> If a GM is in the habit of doing things because they add a neat dramatic
> twist, or for color, or comic relief, or any other "MGF" reason, it REMOVES
> the reality of cause and effect from the world. The ultimate power of that
> GM's Glorantha becomes the narrative taste of the GM.
> No doubt, running a world is harder than running a narrative.
> But the rewards can be great. If I may once again polish my own apple, let
> me point to the Gaumata's Vision scenario from RQ 3. It is not a narrative.
> It is a free form. It's "plot" grows from a few actions, extrapolated
> logically given the time, place, and magical nature of those involved. The
> right characters walking into it can bust it wide open in a few hours, but
> most may completely fail to get "hooked" by it, and LOGICALLY will have to
> live with the consequenses for a generation or longer.

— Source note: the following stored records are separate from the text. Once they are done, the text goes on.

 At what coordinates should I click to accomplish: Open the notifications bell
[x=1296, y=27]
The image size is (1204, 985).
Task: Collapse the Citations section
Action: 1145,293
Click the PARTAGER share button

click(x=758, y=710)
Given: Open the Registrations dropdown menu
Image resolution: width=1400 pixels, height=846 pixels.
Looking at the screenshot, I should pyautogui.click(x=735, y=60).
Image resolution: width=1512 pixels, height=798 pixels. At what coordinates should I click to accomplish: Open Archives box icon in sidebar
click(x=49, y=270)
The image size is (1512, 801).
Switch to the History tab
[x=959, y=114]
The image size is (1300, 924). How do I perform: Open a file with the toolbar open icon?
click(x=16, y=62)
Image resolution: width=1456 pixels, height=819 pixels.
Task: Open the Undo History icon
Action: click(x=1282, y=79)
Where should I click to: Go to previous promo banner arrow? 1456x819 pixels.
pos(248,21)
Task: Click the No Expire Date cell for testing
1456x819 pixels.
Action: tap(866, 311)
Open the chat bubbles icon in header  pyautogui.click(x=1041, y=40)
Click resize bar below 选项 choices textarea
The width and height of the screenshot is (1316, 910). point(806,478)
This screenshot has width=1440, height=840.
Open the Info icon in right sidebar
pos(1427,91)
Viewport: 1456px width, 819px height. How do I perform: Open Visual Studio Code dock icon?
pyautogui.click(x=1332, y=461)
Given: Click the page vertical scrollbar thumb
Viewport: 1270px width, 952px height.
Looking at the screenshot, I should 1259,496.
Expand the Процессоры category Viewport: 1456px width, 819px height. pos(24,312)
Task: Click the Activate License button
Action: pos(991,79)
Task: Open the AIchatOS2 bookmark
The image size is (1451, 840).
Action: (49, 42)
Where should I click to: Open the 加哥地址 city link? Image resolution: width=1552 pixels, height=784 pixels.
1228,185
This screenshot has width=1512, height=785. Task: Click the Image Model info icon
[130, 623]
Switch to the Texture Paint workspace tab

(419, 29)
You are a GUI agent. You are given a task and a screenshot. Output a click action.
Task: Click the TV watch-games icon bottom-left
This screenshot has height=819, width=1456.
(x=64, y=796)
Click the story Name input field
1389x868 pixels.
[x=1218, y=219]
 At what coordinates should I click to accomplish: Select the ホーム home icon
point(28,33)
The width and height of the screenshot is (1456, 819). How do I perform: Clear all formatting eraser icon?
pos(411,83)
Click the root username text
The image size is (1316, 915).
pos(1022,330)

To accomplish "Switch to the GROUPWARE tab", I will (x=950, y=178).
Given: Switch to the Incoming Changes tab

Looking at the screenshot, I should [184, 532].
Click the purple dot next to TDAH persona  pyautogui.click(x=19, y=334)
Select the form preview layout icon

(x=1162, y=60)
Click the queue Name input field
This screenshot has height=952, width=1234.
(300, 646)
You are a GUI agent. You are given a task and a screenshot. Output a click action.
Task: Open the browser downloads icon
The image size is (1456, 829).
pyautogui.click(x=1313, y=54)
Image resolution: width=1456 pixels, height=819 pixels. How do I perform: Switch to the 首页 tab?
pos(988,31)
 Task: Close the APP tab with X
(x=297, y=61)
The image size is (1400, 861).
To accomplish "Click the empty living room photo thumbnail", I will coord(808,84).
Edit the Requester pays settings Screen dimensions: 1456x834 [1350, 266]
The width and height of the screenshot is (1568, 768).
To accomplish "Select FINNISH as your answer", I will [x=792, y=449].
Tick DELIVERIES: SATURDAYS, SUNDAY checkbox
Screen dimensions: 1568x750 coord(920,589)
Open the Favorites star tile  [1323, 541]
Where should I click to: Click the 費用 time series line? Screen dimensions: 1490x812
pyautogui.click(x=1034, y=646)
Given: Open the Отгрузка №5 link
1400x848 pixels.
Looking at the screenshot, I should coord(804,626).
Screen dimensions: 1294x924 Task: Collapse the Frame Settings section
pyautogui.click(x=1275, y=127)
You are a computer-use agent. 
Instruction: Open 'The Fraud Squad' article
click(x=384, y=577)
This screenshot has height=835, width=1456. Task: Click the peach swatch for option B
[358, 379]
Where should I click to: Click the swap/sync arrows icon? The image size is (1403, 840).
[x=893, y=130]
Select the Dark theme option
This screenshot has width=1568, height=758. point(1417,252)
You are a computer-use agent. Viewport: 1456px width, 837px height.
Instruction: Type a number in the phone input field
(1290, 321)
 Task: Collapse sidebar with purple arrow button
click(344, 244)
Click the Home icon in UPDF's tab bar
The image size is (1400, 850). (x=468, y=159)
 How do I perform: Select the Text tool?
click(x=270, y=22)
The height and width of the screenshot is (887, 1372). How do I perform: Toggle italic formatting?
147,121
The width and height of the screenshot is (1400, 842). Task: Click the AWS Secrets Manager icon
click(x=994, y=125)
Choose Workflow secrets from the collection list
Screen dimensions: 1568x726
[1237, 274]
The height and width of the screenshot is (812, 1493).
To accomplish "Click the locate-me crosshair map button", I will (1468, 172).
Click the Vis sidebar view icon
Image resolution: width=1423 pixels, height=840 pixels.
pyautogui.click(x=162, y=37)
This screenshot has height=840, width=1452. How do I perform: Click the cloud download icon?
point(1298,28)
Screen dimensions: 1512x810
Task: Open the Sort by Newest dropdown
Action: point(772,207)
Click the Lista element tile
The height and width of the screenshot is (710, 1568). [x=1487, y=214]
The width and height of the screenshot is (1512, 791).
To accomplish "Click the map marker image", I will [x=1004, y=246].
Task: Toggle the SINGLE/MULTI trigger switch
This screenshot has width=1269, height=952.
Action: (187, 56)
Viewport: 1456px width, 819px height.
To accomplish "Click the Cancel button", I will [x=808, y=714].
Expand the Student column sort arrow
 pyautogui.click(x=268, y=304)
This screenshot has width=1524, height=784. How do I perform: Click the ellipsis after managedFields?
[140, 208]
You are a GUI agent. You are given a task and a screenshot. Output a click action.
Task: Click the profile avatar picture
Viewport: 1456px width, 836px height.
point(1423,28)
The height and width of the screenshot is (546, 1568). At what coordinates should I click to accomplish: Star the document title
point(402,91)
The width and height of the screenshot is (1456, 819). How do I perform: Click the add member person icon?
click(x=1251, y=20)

> I should imagine that GMs who let narrative fiat enter their games have a
> lot of trouble running games like that, where mysteries and "detective" work
> play a part.
Three problems here :
If by narrative you mean the sort of "you can't do that 'cos it ain't what I wanted you to do" or "that person can't die yet - I need him for next month's big plot line" then we have no argument. However, I think you are using narrative more narrowly than most of us do.
2. Having, as Adept and others have asked for, a single set of answers to the big questions actually makes running this sort of game harder. Players cannot discover big truths if they can read them all in a book. I'd far rather have a vague idea of these truths, and then allow them to be decided DURING PLAY by the group's actions and interests, than have them dictated by the GM or worse yet someone else.
Part of the fun in Glorantha is surely the noticing of logical connections that work, but which weren't designed in "top down". The random, make it up as you need it approach creates a far richer world - albiet one with the occassional huge hole...
3. You appear to be assuming that the rules accuratly model reality in Glorantha. While there are a number of improvements in the fit of the model with Hero Wars over Runequest, I'm still not convinced - and won't be by any game system. At the end of the day, I'll continue to choose my own sense of drama and reality over dice and rulebooks.
Part of this is because, as you say, actions have consequences. If a character does something stupid, and the obvious consequence is he dies, he dies, whatever the rules say. Equally, 35 people in the army will not cut their own head off because the rules say so...
Having said that, I suspect most of what we look for in a game is the same - - logical consequences, characterisation, more depth than the average Star Trek episode - which is why we both ended up in Glorantha.